### [ACTIVITY]
Report every line below that has the string "Task" in it.

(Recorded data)
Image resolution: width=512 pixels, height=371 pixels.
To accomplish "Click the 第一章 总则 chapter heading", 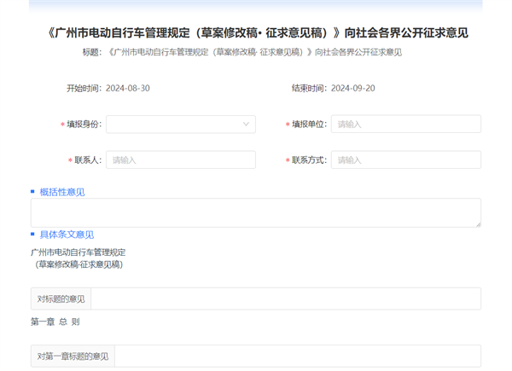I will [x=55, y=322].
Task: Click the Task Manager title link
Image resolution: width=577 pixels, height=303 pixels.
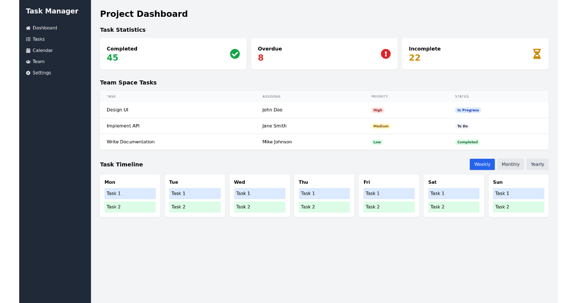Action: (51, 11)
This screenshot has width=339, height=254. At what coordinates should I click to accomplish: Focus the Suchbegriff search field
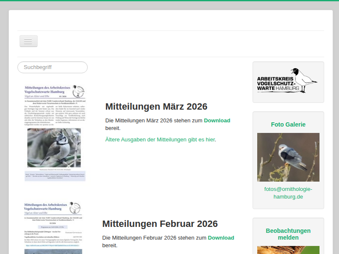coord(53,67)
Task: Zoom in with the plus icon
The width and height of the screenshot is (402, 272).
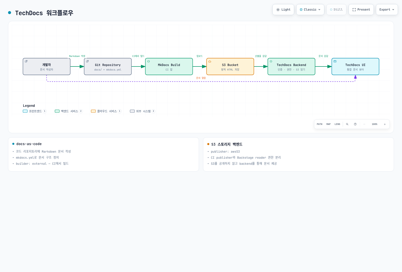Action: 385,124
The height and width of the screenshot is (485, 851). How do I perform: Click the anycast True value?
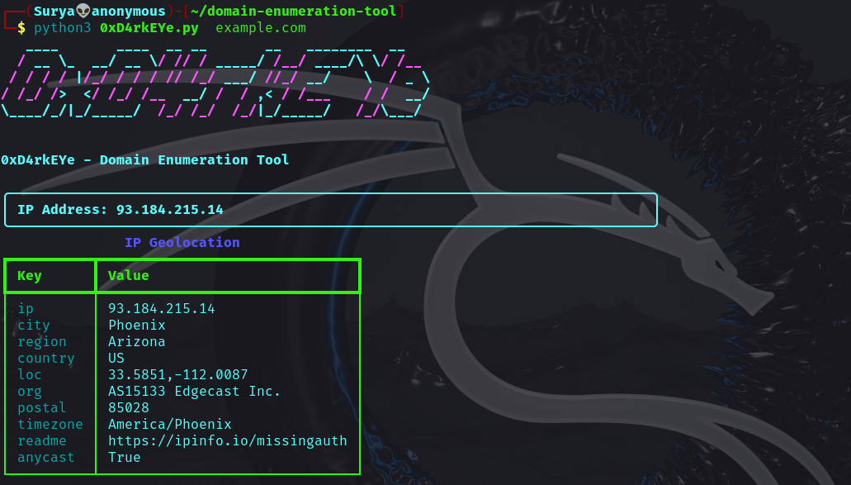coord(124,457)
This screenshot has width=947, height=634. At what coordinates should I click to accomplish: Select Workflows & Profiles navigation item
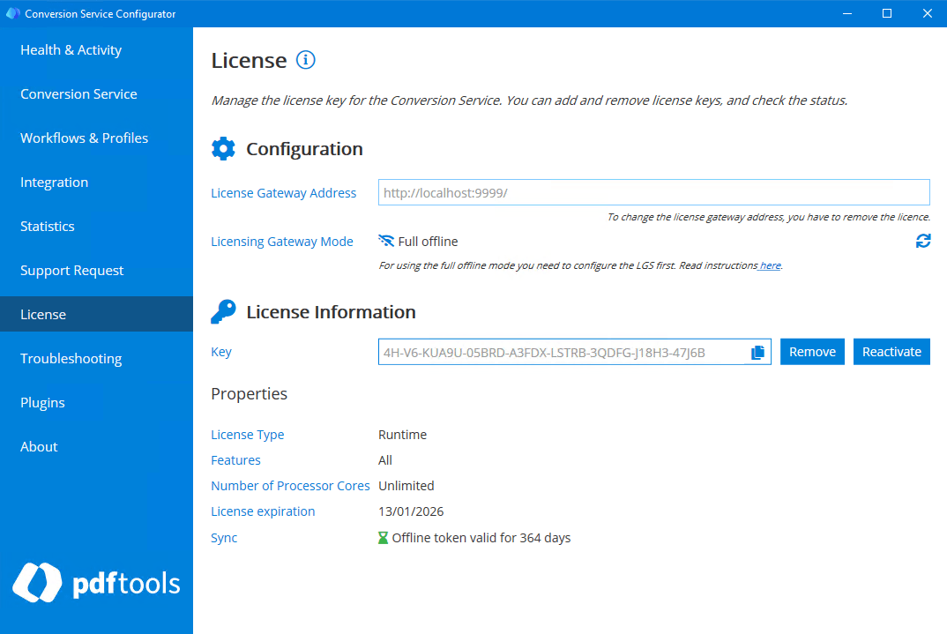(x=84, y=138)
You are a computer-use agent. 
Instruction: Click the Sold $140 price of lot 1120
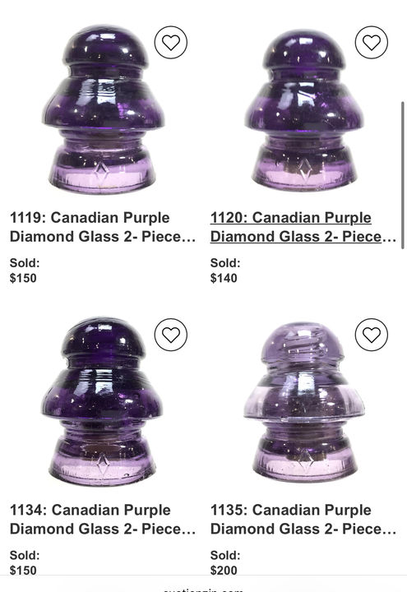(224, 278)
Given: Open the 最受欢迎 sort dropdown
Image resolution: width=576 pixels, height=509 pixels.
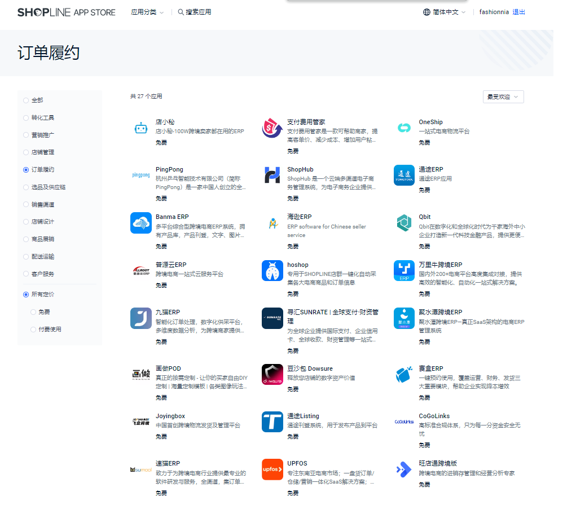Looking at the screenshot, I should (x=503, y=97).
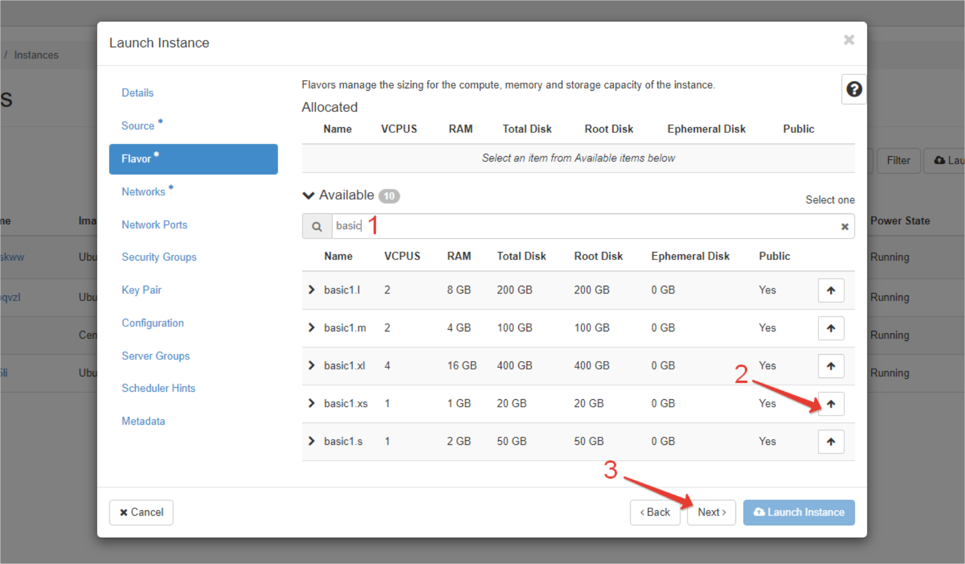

### [RESPONSE TO THIS EXERCISE]
Task: Click the Task Manager title link
Task: Zoom in with the plus icon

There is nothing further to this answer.